• TRY IT: All of the data that follows is to be printed exactly, without pictures.

• DATA RECORDS:
::::::::::
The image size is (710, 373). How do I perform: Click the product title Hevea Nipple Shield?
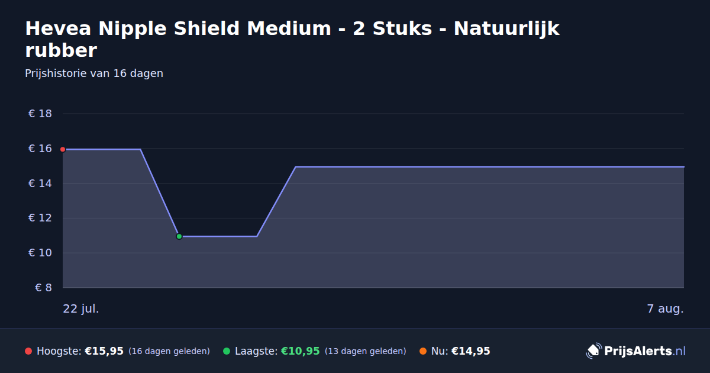pos(292,39)
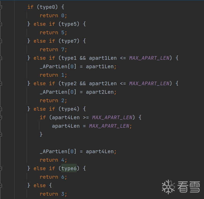Click fold-end icon beside lone closing brace
Image resolution: width=204 pixels, height=199 pixels.
pos(1,134)
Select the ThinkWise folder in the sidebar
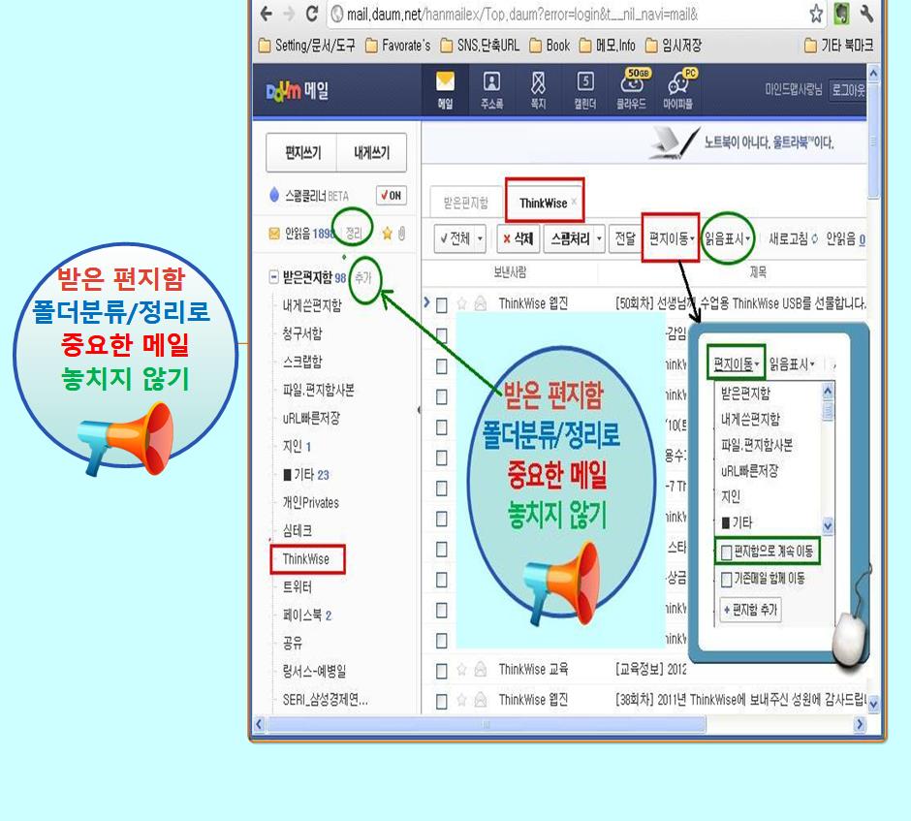 click(x=306, y=559)
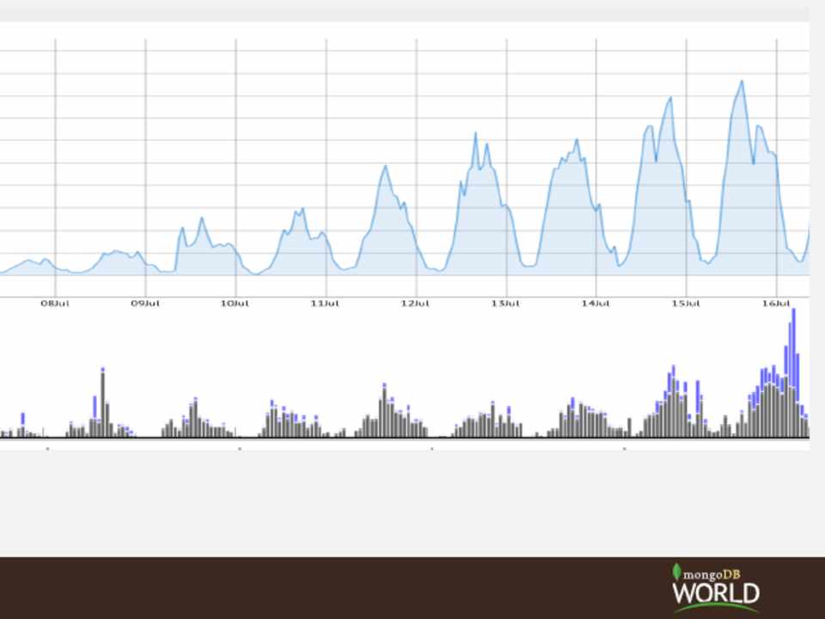Click the green leaf in mongoDB logo
The width and height of the screenshot is (825, 619).
(676, 572)
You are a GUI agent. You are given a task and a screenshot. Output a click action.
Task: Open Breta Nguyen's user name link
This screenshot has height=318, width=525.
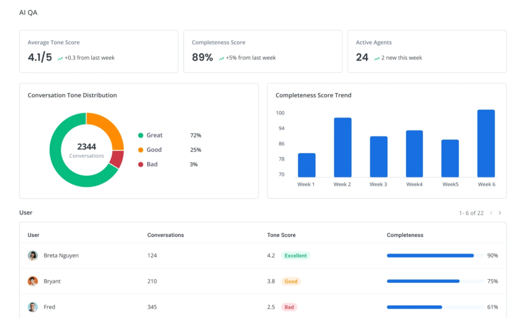(61, 255)
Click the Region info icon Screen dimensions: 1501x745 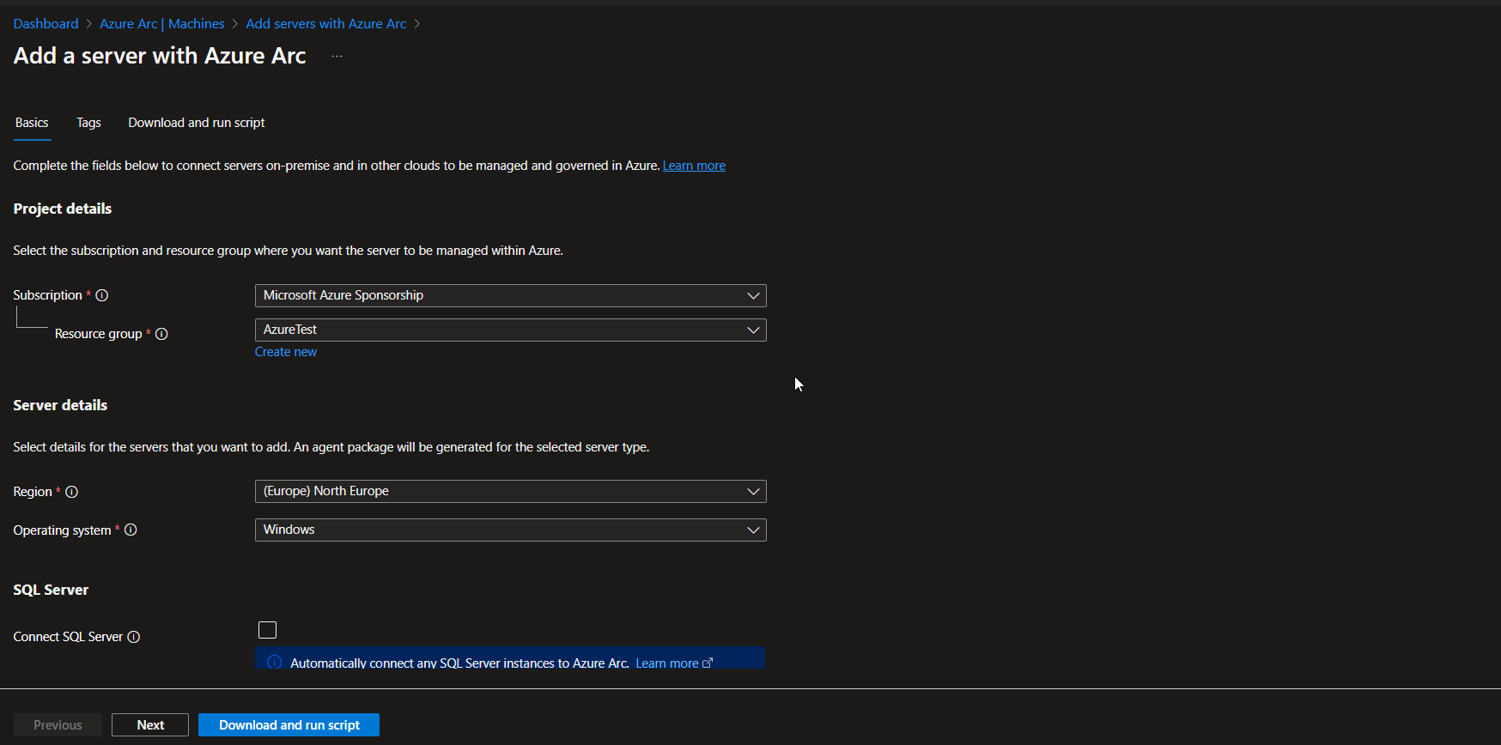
::::::::::
• YOUR RESPONSE:
The image size is (710, 373). How do I perform: Click the product title Hevea Nipple Shield?
pos(292,39)
Click fold-end icon beside lone closing brace
Image resolution: width=204 pixels, height=199 pixels.
pos(1,134)
Select the ThinkWise folder in the sidebar
 click(x=306, y=559)
Click the green leaf in mongoDB logo
The width and height of the screenshot is (825, 619).
(676, 572)
You are a GUI agent. You are given a task and a screenshot. Output a click action.
Task: Open Breta Nguyen's user name link
This screenshot has height=318, width=525.
(61, 255)
Click the Region info icon Screen dimensions: 1501x745 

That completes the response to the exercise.